In [1]:
import numpy as np
import pandas as pd

In [2]:
users = pd.read_csv('data/users.csv', sep=';', index_col=None, 
                    dtype={'age': str, 'chb': str, 'chit_type': str, 'gender': str})
items = pd.read_csv('data/items.csv', sep=';', index_col=None, 
                    dtype={'author': str, 'bbk': str, 'izd': str, 'sys_numb': str, 'title': str, 'year_izd': str})
transactions = pd.read_csv('data/train_transactions_extended.csv', sep=';', index_col=None,
                           dtype={'chb': str, 'date_1': str, 'is_printed': str, 'is_real': str, 'source': str,
                                  'sys_numb': str, 'type': str})

# Топ 20 книг не являющихся открыткой к рождеству

In [3]:
christ_books = items[['С Рождеством Христовым'.lower() in str(x).lower()
                      for x in items['title'].values]]['sys_numb'].unique()

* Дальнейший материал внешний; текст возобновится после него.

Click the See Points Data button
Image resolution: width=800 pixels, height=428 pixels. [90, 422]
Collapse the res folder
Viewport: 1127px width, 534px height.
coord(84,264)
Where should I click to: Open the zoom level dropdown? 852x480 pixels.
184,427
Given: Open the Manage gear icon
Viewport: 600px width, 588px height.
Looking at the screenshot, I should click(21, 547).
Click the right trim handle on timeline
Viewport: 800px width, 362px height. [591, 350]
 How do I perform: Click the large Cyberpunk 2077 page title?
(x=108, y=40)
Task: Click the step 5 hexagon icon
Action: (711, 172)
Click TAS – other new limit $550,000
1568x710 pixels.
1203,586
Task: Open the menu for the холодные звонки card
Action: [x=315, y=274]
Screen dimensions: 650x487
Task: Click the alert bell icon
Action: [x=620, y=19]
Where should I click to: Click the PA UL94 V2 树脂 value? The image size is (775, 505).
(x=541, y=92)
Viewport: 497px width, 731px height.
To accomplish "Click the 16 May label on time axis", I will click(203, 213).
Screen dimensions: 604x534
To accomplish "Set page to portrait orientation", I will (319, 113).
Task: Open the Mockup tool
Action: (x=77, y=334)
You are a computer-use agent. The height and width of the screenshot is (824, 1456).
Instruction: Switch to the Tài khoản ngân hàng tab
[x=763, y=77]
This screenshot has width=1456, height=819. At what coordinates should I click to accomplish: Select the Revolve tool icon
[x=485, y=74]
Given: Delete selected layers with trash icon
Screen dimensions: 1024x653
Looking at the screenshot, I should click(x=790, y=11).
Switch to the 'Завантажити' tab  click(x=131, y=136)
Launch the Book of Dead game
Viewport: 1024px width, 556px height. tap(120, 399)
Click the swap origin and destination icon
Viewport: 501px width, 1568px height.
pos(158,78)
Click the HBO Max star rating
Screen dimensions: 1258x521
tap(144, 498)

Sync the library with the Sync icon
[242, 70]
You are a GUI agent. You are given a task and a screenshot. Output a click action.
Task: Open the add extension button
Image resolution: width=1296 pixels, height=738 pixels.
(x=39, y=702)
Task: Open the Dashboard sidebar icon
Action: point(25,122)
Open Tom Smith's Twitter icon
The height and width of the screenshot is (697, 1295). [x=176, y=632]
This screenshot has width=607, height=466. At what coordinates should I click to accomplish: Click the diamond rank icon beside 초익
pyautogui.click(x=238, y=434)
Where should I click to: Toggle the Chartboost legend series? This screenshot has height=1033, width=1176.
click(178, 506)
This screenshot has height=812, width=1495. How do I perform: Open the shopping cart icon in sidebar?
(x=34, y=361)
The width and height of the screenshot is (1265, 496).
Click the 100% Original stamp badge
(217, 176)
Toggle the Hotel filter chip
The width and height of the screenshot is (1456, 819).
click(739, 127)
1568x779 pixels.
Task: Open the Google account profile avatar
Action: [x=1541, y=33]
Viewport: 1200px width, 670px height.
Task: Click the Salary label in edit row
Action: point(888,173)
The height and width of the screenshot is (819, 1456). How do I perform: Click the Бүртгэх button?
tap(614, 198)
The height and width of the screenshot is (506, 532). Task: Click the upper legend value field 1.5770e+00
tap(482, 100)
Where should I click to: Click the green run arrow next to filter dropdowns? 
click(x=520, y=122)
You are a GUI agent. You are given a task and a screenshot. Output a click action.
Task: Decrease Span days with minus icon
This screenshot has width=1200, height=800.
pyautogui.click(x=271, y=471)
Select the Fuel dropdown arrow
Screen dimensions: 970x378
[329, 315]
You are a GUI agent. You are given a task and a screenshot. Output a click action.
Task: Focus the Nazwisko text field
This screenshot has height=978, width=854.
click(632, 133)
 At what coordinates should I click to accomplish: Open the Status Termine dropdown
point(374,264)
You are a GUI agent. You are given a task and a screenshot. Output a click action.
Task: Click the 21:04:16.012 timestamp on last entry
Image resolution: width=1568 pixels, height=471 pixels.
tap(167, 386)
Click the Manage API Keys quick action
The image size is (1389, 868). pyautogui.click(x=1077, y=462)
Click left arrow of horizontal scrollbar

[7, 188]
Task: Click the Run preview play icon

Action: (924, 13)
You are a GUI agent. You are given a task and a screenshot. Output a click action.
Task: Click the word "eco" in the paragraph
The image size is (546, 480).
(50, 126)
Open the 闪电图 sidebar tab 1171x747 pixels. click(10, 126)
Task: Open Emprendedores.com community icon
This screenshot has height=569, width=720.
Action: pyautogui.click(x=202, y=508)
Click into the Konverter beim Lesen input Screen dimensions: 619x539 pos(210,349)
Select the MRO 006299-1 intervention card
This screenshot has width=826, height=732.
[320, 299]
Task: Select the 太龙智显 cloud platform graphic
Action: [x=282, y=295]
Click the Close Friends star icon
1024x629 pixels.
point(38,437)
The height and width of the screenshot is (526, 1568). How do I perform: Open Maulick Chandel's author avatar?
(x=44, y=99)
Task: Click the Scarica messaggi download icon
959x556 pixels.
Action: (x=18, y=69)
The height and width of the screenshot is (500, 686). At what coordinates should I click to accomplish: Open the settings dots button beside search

mask = ~transactions['sys_numb'].isin(christ_books)
top_books = transactions.loc[mask, 'sys_numb'].value_counts().head(20).index.to_list()
print(top_books)

['RSL07000449201', 'RSL01004357029', 'RSL01006724299', 'RSL01010175347', 'RSL01007886433', 'RSL01004400764', 'RSL01002745675', 'RSL07000372451', 'RSL01004915983', 'RSL01004246481', 'RSL01006754569', 'RSL01002496664', 'RSL01002884697', 'RSL01001842474', 'RSL01000193246', 'RSL01009438671', 'RSL01003955862', 'RSL01002463969', 'RSL01000741775', 'RSL01009740053']


# Удаление повторного прочтения книг

In [4]:
print(transactions.shape)
transactions = transactions.groupby(['chb', 'sys_numb']).first().reset_index()
print(transactions.shape)

(259566, 7)
(229002, 7)


In [5]:
# Функция прогнозирования на основе похожести пользователей

def predict_user(user_data, transactions, top_books):
    user_number = user_data['chb'].values[0]
    user_books = set(user_data['sys_numb'].unique())
    
    # Транзакции по пользователям, которые прочитали как минимум одну книгу из списка для целевого пользователя
    cross_users_data = transactions[(transactions['chb'] != user_number) & 
                                    (transactions['sys_numb'].isin(user_books))][['chb', 'sys_numb']]    
    
    if cross_users_data.shape[0] > 0:
        cross_users_rates = cross_users_data['chb'].value_counts()
        cross_users_rates.name = 'score'
        
        rate = transactions['chb'].value_counts().apply(np.log1p)
        cross_users_rates = cross_users_rates.apply(np.log1p)  
        cross_users_rates /= rate.loc[cross_users_rates.index]   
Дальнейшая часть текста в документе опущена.